TEXT SEGMENT ->
====
Friday, 26 May 2017

Negative thoughts

Picture credit: The Sun/PA Press Association
This, frankly, is not a picture one associates with the United Kingdom - except during 'the troubles' in Northern Ireland. but following the decision this week to raise the threat level in this country from 'severe' to 'critical' we now have armed police supported by troops on patrol at key sites such as government buildings, railway stations, shopping centres and the like. We even have armed police on trains!

I don't ask why; I know why. But I do have to ask, Is it necessary? What good will be served by having all these armed men in our towns and cities?

Those whose brains are wired wrongly or who have been brainwashed into acting as suicide bombers won't be stopped by a few soldiers or armed policemen. Picture a mainline railway terminus in the rush hour - especially those in London such as Waterloo or Victoria. Ten, twenty or even a hundred police or troops will never spot a determined bomber. The same goes for shopping malls.

Seeing those men around the town doesn't make me feel any more secure because I know that if a madman plans to commit an atrocity, he very likely will - unless he can be caught before he sets off to blow himself to what he hopes will be paradise.

Thursday, 25 May 2017

Positive thoughts

I'm not ashamed to admit that I have shed tears at the thought on Monday evening's horror in Manchester. Our television screens and newspapers have been full of the results of that obscene act of evil and I do not propose to dwell on that side of things. It is - perhaps strangely - pleasing that all sections of the media have also highlighted positive matters.

How taxi drivers switched off their meters and offered free rides home.

How off-duty doctors, nurses, hospital porters all went back to work without having to be asked.

How so many people queued to donate blood that the blood transfusion people were unable to cop

How a Muslim man escorted his elderly Jewish neighbour to pay their respects.

How a man and woman who just happened to be passing collected 50 girls as they escaped, took them to a hotel and stayed with them until every one had been collected by parents.

How people took food and drink to hospital staff.

How a local cafe offered free food and drinks to emergency service staff.

I am sure there were many other examples that I just don't know about.

When so many people are not prepared to pass by on the other side when others are in need, there is hope for us all. Evil will be defeated.

Wednesday, 17 May 2017

The nun's prayer

It was only the other day that I posted about language - and I find myself doing so once again!
====
INFORMATION PROVIDED ->
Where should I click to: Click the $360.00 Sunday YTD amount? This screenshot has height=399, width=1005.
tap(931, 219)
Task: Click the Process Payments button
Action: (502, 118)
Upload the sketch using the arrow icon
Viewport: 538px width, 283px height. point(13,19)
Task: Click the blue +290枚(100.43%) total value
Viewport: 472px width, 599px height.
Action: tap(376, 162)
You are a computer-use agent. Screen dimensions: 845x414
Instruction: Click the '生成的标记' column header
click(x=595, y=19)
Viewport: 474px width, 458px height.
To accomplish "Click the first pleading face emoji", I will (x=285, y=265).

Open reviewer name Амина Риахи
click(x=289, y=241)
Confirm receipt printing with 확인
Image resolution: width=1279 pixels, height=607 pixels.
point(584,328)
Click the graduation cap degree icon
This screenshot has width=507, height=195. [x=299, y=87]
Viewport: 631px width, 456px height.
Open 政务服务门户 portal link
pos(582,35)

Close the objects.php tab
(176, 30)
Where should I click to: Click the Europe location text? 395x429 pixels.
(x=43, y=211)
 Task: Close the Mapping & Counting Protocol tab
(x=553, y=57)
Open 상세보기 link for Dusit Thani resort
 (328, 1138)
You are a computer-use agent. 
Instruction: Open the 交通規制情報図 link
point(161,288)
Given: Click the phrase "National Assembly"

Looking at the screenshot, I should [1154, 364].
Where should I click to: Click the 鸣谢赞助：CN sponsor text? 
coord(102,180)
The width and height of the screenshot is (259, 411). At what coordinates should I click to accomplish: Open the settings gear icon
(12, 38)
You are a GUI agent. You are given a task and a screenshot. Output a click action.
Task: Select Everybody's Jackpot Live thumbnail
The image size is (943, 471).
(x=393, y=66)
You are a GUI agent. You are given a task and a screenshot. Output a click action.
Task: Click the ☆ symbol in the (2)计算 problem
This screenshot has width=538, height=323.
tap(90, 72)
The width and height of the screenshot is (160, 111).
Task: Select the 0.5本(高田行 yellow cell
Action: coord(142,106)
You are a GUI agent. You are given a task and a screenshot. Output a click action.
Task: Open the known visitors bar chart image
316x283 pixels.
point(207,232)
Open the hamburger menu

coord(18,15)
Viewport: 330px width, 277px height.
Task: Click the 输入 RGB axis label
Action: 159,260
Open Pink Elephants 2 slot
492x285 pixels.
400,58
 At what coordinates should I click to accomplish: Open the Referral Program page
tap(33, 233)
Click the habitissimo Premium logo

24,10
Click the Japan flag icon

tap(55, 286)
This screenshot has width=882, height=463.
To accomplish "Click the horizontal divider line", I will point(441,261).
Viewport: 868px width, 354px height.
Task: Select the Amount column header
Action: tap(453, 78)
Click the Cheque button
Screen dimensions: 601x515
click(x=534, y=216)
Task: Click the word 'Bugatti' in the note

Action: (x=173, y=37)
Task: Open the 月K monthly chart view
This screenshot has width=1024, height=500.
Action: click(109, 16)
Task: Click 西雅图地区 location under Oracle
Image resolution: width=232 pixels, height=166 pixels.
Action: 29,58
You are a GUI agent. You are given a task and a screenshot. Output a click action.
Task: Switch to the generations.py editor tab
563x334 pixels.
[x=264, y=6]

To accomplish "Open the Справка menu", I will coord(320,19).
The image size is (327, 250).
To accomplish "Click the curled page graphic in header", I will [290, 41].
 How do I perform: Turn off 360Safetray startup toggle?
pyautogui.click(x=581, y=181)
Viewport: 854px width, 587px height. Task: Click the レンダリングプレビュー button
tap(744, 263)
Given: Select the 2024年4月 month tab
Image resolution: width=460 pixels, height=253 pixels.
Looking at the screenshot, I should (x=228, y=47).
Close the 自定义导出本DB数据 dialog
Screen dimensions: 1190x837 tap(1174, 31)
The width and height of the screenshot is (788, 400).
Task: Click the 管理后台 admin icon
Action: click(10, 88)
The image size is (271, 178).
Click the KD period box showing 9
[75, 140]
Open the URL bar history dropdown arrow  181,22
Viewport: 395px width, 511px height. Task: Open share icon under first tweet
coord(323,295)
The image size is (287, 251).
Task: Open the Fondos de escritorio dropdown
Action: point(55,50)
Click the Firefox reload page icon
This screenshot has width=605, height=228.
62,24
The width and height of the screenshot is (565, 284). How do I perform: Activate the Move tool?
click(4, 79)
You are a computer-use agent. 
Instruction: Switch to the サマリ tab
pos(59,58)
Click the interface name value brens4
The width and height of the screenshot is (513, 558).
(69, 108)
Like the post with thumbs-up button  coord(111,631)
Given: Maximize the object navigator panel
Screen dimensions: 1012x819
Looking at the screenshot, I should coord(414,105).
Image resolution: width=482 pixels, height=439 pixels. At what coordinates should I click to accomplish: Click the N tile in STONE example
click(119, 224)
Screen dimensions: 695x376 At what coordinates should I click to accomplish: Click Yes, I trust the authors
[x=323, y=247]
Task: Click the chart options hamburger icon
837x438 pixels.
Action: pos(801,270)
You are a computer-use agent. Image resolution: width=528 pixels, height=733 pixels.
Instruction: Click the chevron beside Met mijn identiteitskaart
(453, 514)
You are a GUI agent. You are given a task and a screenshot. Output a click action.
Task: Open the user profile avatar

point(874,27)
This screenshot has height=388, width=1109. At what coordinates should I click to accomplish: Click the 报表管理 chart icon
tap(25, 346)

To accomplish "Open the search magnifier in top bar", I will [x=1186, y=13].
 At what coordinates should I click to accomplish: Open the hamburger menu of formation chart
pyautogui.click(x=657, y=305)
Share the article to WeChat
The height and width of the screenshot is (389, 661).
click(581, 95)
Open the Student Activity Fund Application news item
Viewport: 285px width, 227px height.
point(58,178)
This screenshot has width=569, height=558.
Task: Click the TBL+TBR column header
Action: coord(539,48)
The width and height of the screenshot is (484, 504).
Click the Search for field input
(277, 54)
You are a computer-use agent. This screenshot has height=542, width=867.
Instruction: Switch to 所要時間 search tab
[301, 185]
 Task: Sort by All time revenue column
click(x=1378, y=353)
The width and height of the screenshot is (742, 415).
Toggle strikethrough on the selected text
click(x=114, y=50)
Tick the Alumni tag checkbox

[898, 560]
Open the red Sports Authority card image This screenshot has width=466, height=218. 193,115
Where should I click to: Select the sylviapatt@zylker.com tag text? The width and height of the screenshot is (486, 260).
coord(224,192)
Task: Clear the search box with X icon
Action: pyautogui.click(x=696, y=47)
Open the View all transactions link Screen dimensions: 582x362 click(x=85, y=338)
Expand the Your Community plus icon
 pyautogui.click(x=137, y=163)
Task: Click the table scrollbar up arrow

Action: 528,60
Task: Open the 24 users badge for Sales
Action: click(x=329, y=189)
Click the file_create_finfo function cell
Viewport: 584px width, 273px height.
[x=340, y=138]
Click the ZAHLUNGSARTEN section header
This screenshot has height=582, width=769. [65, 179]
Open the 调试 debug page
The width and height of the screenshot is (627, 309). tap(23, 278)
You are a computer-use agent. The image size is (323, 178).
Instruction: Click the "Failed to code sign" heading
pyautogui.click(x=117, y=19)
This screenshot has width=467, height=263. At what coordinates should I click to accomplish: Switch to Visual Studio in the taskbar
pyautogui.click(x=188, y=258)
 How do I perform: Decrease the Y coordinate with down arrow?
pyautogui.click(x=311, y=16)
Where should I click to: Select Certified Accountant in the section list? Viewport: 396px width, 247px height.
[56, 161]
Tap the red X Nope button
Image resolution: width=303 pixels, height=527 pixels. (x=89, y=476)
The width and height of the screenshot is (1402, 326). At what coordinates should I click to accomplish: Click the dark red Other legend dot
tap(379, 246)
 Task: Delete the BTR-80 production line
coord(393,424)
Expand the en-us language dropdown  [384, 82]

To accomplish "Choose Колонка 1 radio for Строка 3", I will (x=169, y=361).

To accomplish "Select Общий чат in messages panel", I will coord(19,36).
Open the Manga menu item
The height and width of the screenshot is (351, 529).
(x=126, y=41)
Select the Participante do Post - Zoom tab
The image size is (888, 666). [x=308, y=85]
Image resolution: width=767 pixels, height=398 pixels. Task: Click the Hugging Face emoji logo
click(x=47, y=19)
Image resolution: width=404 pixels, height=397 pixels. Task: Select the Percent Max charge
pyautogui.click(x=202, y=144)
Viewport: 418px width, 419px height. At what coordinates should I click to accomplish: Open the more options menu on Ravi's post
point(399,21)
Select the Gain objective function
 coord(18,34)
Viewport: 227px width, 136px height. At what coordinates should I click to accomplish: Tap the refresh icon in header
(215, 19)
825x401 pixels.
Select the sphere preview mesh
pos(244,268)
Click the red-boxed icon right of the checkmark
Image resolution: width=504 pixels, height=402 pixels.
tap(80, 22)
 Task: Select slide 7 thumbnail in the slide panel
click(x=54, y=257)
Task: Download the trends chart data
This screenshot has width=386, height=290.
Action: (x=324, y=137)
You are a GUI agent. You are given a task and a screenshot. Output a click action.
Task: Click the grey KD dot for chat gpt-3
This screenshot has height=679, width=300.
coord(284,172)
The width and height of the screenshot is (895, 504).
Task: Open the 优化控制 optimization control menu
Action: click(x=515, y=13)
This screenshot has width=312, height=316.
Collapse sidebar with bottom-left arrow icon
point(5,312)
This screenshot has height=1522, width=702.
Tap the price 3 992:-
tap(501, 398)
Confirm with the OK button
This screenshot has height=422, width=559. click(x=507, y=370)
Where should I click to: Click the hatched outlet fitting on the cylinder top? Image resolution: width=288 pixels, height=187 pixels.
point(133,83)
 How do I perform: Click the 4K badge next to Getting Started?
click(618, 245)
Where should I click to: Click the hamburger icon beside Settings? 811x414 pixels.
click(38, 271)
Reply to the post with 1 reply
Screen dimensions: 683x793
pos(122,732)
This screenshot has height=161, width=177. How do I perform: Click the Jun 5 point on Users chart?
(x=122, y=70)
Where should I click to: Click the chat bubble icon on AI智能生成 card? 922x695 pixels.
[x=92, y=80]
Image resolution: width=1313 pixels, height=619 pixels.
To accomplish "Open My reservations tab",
====
BRIEF A ->
Using the blog entries, explain why seeing armed men around town doesn't make the writer feel any more secure. Answer in one to three sentences.
BRIEF B ->
Please retype the blog entries between "When so many" and "so once again!", inclusive, without changing a character.

TASK ANSWER A ->
The writer knows that a madman who plans to commit an atrocity very likely will. The only exception is if he is caught before he sets off.

TASK ANSWER B ->
When so many people are not prepared to pass by on the other side when others are in need, there is hope for us all. Evil will be defeated.

Wednesday, 17 May 2017

The nun's prayer

It was only the other day that I posted about language - and I find myself doing so once again!